## The problem
Starting at the first line below, copy through to the last line exactly.

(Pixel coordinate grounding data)
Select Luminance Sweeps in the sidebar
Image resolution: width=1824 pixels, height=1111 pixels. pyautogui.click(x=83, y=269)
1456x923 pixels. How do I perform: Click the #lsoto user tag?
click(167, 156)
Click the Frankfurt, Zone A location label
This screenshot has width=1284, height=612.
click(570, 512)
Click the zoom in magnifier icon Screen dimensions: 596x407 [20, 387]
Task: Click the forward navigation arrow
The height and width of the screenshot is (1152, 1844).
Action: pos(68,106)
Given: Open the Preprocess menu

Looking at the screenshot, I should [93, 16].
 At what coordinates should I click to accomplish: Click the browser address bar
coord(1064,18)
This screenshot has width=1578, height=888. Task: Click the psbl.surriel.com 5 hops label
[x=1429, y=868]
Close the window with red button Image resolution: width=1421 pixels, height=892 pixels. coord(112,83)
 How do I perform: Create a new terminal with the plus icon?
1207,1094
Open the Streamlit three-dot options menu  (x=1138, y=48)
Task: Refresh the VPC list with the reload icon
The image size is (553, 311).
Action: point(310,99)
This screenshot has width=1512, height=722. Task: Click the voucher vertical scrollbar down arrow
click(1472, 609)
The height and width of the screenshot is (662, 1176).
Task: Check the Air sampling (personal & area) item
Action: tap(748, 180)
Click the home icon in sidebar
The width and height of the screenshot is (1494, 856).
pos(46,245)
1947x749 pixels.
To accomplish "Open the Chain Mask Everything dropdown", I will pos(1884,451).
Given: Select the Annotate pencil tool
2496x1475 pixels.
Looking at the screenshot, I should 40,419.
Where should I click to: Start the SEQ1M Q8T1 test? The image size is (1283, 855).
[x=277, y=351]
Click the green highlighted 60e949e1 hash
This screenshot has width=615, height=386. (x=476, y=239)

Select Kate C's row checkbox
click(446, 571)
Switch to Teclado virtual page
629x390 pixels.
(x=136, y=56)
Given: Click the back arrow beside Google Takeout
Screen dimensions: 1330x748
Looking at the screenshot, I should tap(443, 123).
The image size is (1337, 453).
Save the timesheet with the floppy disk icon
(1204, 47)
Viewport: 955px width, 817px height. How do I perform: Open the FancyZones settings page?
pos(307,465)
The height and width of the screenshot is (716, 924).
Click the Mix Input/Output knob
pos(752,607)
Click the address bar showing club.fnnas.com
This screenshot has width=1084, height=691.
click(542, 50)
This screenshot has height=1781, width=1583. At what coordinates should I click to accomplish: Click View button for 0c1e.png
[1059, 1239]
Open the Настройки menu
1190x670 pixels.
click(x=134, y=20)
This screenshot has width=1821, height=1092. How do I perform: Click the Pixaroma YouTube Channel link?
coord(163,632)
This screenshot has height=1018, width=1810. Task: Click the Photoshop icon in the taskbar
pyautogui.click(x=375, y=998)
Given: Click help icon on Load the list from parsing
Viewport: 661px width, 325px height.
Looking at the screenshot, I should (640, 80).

## Result of this exercise
Select Luminance Sweeps in the sidebar
Image resolution: width=1824 pixels, height=1111 pixels. pyautogui.click(x=83, y=269)
1456x923 pixels. How do I perform: Click the #lsoto user tag?
click(167, 156)
Click the Frankfurt, Zone A location label
This screenshot has width=1284, height=612.
click(570, 512)
Click the zoom in magnifier icon Screen dimensions: 596x407 [20, 387]
Task: Click the forward navigation arrow
The height and width of the screenshot is (1152, 1844).
Action: pos(68,106)
Given: Open the Preprocess menu

Looking at the screenshot, I should [93, 16].
 At what coordinates should I click to accomplish: Click the browser address bar
coord(1064,18)
This screenshot has width=1578, height=888. Task: Click the psbl.surriel.com 5 hops label
[x=1429, y=868]
Close the window with red button Image resolution: width=1421 pixels, height=892 pixels. coord(112,83)
 How do I perform: Create a new terminal with the plus icon?
1207,1094
Open the Streamlit three-dot options menu  (x=1138, y=48)
Task: Refresh the VPC list with the reload icon
The image size is (553, 311).
Action: point(310,99)
This screenshot has width=1512, height=722. Task: Click the voucher vertical scrollbar down arrow
click(1472, 609)
The height and width of the screenshot is (662, 1176).
Task: Check the Air sampling (personal & area) item
Action: tap(748, 180)
Click the home icon in sidebar
The width and height of the screenshot is (1494, 856).
pos(46,245)
1947x749 pixels.
To accomplish "Open the Chain Mask Everything dropdown", I will pos(1884,451).
Given: Select the Annotate pencil tool
2496x1475 pixels.
Looking at the screenshot, I should 40,419.
Where should I click to: Start the SEQ1M Q8T1 test? The image size is (1283, 855).
[x=277, y=351]
Click the green highlighted 60e949e1 hash
This screenshot has width=615, height=386. (x=476, y=239)

Select Kate C's row checkbox
click(446, 571)
Switch to Teclado virtual page
629x390 pixels.
(x=136, y=56)
Given: Click the back arrow beside Google Takeout
Screen dimensions: 1330x748
Looking at the screenshot, I should tap(443, 123).
The image size is (1337, 453).
Save the timesheet with the floppy disk icon
(1204, 47)
Viewport: 955px width, 817px height. How do I perform: Open the FancyZones settings page?
pos(307,465)
The height and width of the screenshot is (716, 924).
Click the Mix Input/Output knob
pos(752,607)
Click the address bar showing club.fnnas.com
This screenshot has width=1084, height=691.
click(542, 50)
This screenshot has height=1781, width=1583. At what coordinates should I click to accomplish: Click View button for 0c1e.png
[1059, 1239]
Open the Настройки menu
1190x670 pixels.
click(x=134, y=20)
This screenshot has width=1821, height=1092. How do I perform: Click the Pixaroma YouTube Channel link?
coord(163,632)
This screenshot has height=1018, width=1810. Task: Click the Photoshop icon in the taskbar
pyautogui.click(x=375, y=998)
Given: Click help icon on Load the list from parsing
Viewport: 661px width, 325px height.
Looking at the screenshot, I should (640, 80).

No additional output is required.